Verkehrslawine reißt nicht ab. Über Klimaschutz, der an unseren Gewohnheiten scheitert.

Von Birgit Böhm-Ritter. Erstellt am 19. Juni 2019 (05:12)

Klimaschutz ist in. Die „Fridays For Future“ Bewegung hat das Thema auf das Tapet des politischen Tagesgeschäfts gebracht. Nahezu jede politische Partei, ob auf Bundes- oder Kommunalebene, bekennt sich zum Klimaschutz. Ob es sich dabei um Lippenbekenntnisse oder aktiven Veränderungswillen handelt, wird die nahe Zukunft zeigen.

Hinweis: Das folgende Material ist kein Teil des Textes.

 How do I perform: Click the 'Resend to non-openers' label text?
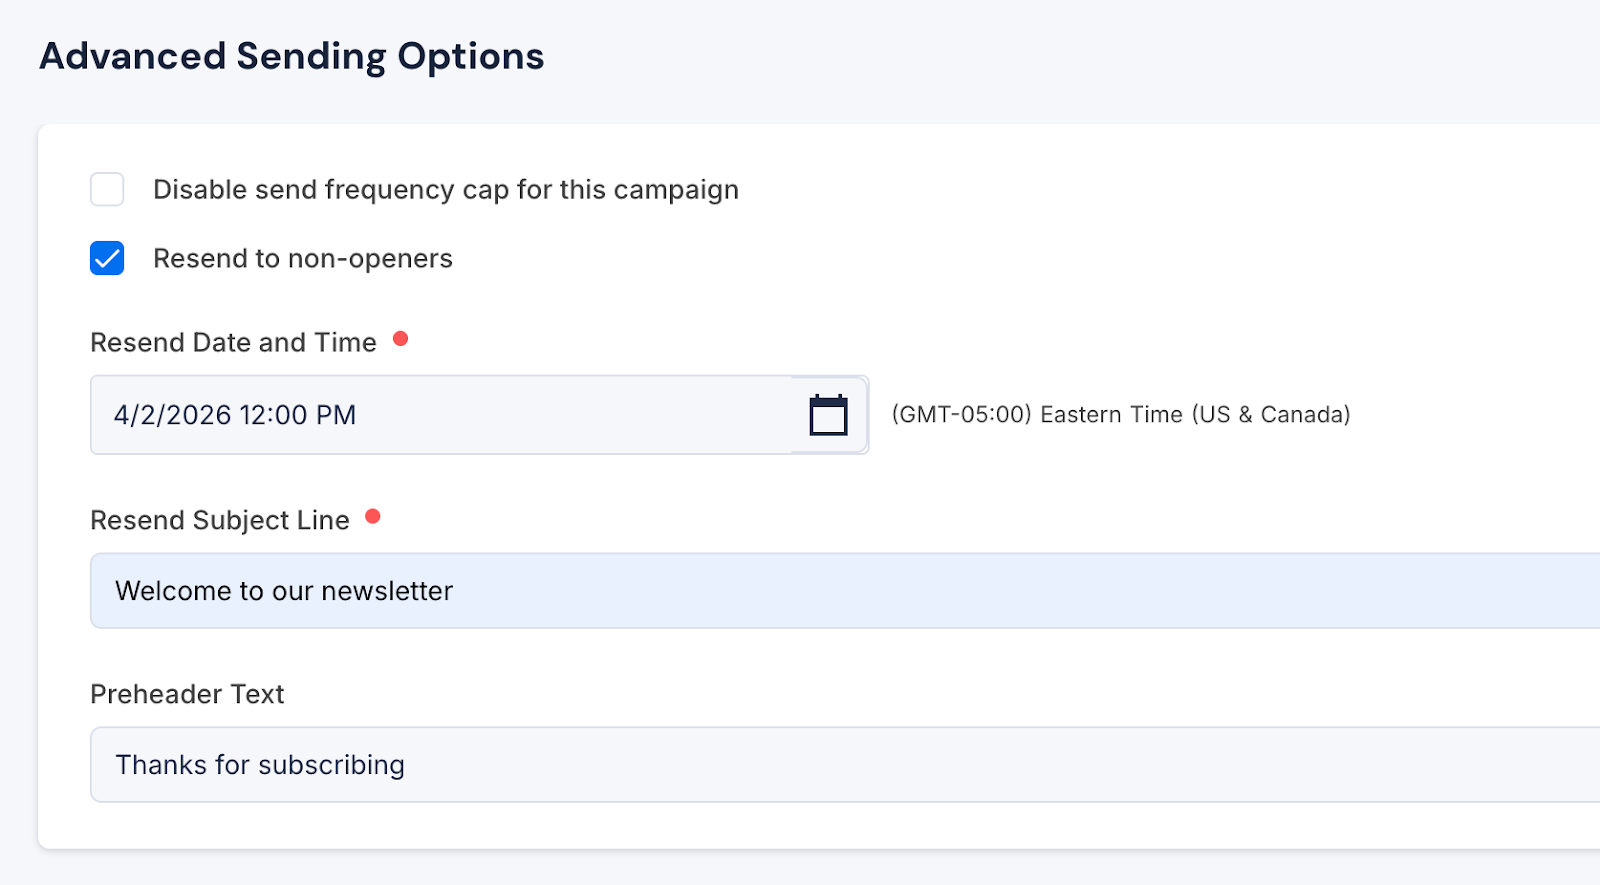(302, 259)
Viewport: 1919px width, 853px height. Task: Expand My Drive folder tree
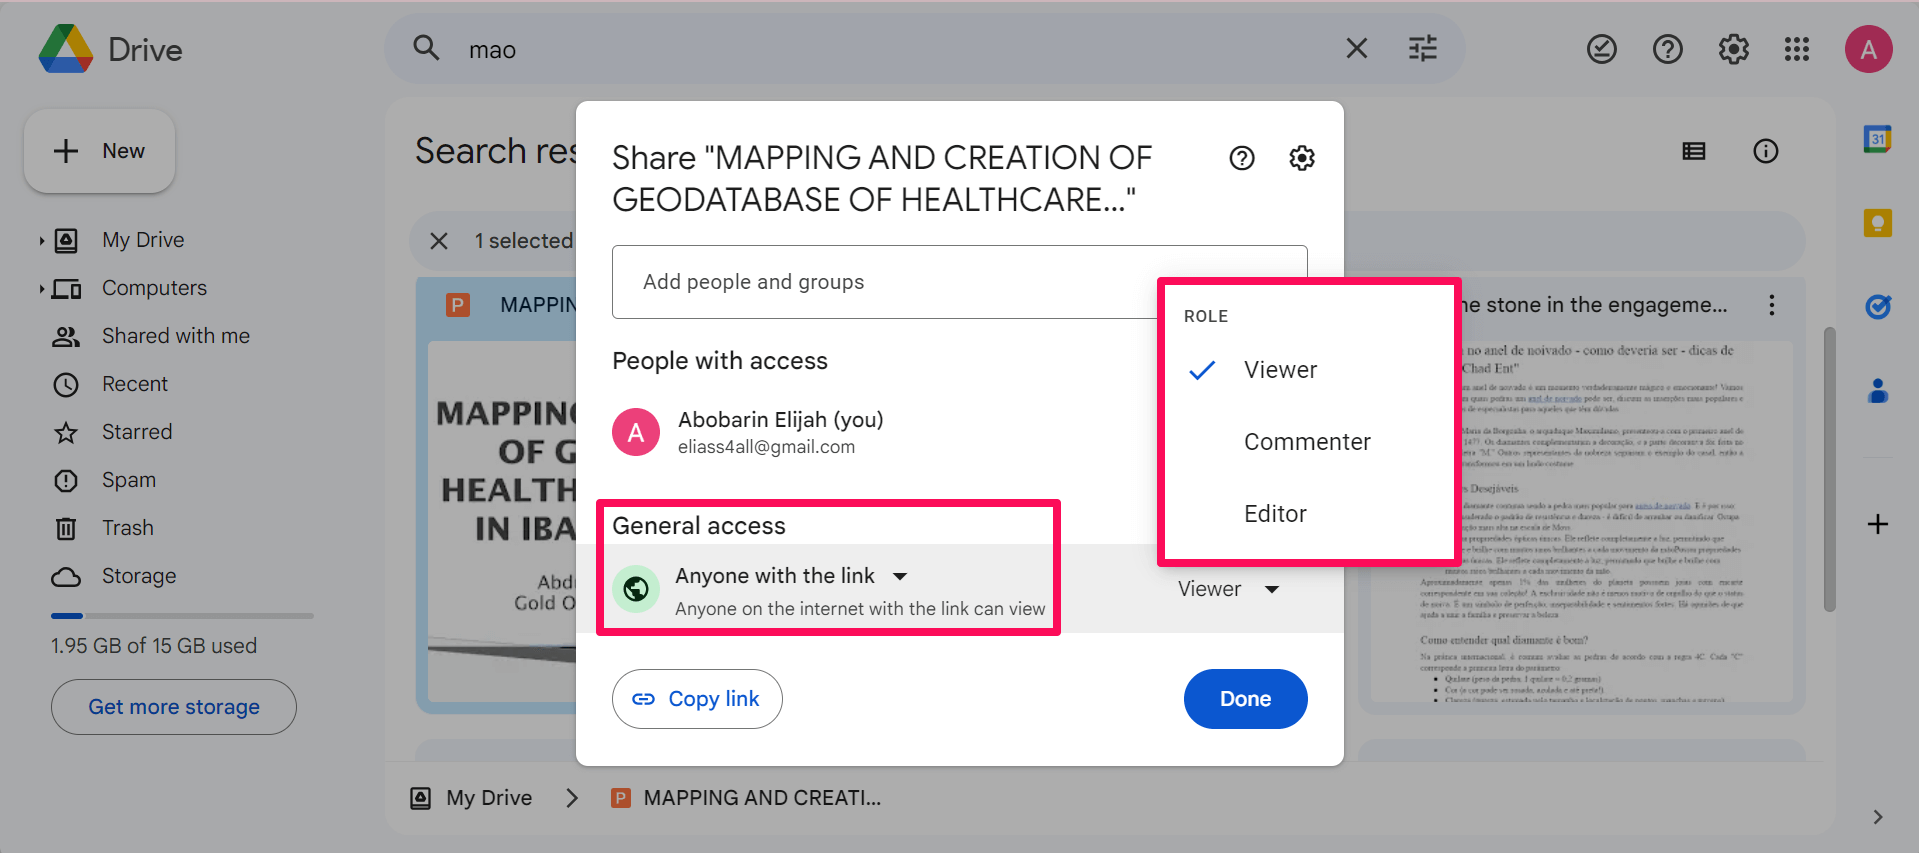pos(41,240)
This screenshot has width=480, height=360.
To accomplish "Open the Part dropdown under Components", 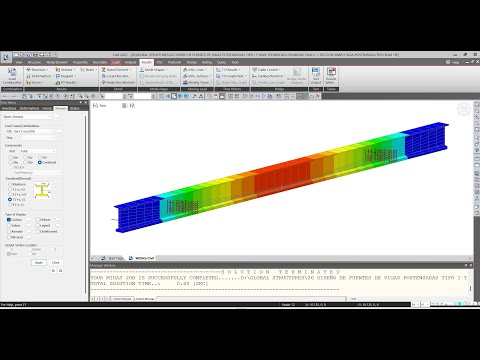I will [38, 151].
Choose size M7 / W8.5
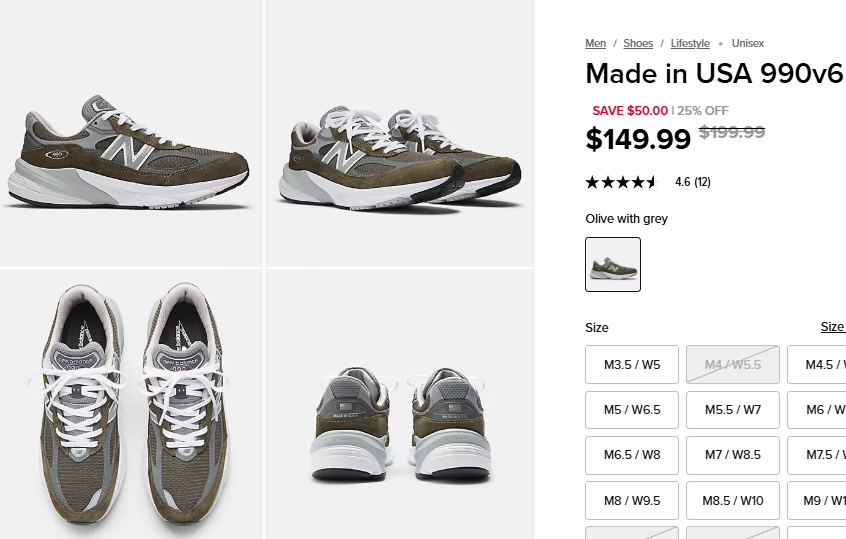 (733, 455)
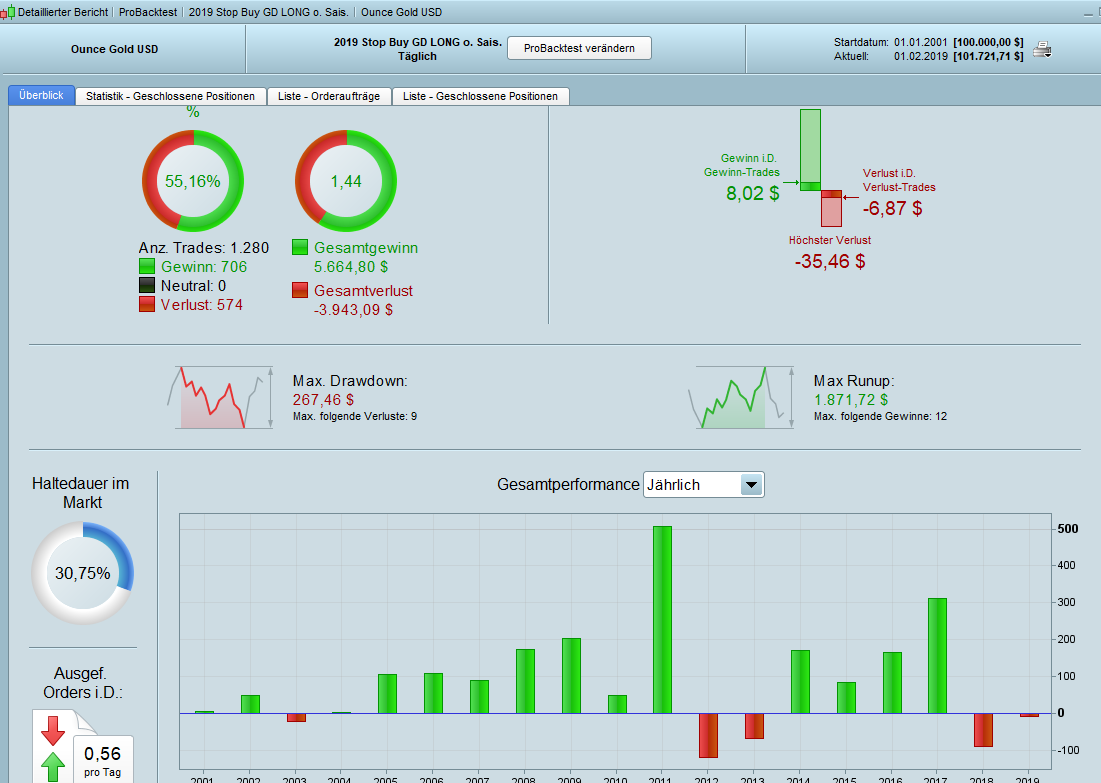Click the Max Runup chart thumbnail
The height and width of the screenshot is (783, 1101).
(741, 397)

Klar ist jedenfalls, wir alle sind gefragt: Wir alle können mit unserem Lebenswandel etwas zum Klimaschutz beitragen, etwa in den Bereichen Energieverbrauch, Konsumverhalten, Ernährungsgewohnheiten oder Mobilität. Einfach ist es allerdings nicht, Gewohnheiten zu ändern. Wer verzichtet schon gerne auf Annehmlichkeiten, etwa eine Autofahrt zum wenige 100 Meter entfernten Supermarkt, wo es günstige Weintrauben aus Ägypten zu kaufen gibt? Der Verkehr wird dadurch nicht geringer. Leidtragende sind in letzter Konsequenz wir selbst. Die Mönchhofer spüren das seit vielen Jahren am eigenen Leib. Durch ihre zentrale Lage sind sie von ansteigendem Verkehr besonders betroffen: Egal ob Gemüsetransporte aus dem Bezirkssüden oder Pendlerverkehr nach Wien – Lkw und Pkw müssen durch den Ort. Nun wird der Ruf nach einer Umfahrung wieder einmal lauter. Eine geeignete Trassenführung kann aber wohl nur in Kooperation aller Beteiligten gefunden werden.